Before and since Gandhi and King, nonviolence has been used to challenge authoritarian power and effect social change in innumerable situations from Orthodox priest, Georgii Capon, persuading 150,000 workers to walk the icy streets of Russia’s ancient capital in the 20th Century’s first public challenge to autocratic power, to bringing down dictatorships in the Philippines to ending communism in Eastern Europe and hastening the end of apartheid in South Africa.

Peter Ackerman and Jack Duval in their book, A Force More Powerful refer to the nonviolence movement of the 20th Century as ‘a tale of ten decades, of popular movements battling entrenched regimes or military forces with weapons very different from guns and bullets’. They go on to say, ‘Protests such as petitions, parades, walkouts, and demonstrations were used to rouse public support for movements. Forms of non-cooperation such as strikes, boycotts, resignations, and civil disobedience helped subvert the operations of governments. And direct intervention such as sit-ins, nonviolent sabotage, and blockades frustrated many rulers’ will to subjugate their people.’ Gene Sharp argues that ‘By combining non-violent discipline and persistence in struggle, the nonviolent actionists cause the violence of the opponent’s repression to be exposed in the worst possible light.’ 

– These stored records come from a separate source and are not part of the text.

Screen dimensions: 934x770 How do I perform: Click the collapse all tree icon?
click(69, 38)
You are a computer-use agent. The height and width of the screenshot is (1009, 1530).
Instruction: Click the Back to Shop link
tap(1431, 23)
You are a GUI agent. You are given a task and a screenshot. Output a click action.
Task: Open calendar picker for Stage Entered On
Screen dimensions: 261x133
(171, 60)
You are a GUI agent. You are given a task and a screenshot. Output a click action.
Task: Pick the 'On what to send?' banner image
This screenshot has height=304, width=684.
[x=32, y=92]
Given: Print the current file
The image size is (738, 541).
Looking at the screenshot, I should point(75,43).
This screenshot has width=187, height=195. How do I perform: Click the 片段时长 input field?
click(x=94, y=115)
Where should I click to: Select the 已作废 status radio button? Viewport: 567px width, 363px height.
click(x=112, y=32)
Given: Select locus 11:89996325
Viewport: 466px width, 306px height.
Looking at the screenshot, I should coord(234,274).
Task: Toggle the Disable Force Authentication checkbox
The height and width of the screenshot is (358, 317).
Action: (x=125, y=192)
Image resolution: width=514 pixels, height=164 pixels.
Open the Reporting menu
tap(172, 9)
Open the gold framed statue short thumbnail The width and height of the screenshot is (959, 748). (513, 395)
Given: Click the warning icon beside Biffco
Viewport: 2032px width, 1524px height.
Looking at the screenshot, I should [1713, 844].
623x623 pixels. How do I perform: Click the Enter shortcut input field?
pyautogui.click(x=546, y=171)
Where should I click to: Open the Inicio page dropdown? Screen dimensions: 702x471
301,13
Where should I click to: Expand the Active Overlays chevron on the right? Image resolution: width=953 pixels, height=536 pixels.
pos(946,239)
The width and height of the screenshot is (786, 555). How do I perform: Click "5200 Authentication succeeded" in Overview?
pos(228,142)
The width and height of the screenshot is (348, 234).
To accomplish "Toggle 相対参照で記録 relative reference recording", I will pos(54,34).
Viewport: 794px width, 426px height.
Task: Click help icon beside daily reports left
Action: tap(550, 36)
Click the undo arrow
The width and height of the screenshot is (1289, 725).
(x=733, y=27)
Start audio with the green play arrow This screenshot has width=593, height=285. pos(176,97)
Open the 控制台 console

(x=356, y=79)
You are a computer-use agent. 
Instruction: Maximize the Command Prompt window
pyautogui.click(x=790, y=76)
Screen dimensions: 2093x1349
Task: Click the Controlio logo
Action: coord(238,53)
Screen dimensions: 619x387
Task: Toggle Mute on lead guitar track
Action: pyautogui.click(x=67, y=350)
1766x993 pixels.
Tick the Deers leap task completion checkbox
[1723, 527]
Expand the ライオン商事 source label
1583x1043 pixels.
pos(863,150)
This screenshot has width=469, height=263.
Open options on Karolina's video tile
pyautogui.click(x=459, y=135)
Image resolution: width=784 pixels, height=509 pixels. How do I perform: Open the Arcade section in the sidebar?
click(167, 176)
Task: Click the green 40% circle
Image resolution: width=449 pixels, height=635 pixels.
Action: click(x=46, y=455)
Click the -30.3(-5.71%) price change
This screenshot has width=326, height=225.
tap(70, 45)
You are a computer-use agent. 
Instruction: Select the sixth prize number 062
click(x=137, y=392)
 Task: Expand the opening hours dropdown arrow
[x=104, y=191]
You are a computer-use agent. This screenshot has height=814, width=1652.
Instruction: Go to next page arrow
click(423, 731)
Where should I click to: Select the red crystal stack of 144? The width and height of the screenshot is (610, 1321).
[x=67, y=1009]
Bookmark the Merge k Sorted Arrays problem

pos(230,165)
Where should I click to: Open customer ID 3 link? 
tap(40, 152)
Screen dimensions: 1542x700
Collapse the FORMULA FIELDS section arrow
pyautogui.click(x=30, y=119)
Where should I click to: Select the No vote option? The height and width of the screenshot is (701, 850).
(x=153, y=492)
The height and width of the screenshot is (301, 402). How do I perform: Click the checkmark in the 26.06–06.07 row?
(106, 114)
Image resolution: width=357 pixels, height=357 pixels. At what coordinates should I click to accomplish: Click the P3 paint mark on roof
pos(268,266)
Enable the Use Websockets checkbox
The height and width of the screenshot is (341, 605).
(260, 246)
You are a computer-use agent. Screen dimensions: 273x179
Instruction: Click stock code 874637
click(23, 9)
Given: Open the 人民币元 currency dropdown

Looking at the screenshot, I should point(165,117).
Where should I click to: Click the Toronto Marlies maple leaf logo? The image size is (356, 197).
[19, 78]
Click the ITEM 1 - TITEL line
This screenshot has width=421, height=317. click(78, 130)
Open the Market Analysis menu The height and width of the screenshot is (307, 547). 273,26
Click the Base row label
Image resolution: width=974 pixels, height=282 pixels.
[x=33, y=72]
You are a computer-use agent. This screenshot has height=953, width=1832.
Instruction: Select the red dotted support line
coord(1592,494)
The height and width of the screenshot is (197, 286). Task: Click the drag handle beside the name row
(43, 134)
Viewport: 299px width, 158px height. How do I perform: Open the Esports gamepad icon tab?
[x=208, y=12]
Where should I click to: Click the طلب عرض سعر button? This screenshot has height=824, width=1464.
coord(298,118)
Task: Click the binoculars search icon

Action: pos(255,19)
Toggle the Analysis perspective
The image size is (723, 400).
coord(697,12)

While from the impressive record the efficacy of nonviolence in challenging power cannot be doubted, a question arises as to its applicability in a country like Kenya in a society like ours where violence is the order of the day, not only from the state on citizens, but among the citizens themselves and where widespread poverty thwarts every effort of the majority to live a life of dignity.

The answer to this question lies in reminding ourselves that the very real and seemingly intractable problems that afflict our society – from ethnic clashes to domestic violence to police brutality – can be traced, to use the words of Leornardo Boff, to ‘entrenched structural violence that has its roots in the elite institutions of power in a social structure that protects the interests of the dominant groups… which will not tolerate any social change out of fear of losing their privileged status.’

In our efforts to extricate ourselves from this web of structural violence, nonviolent action is our only real option, for as Sanderson Beck reminds us, "this Third Way... enables those who are few in number or poor in material resources to stand up for their rights with moral strength and dignity."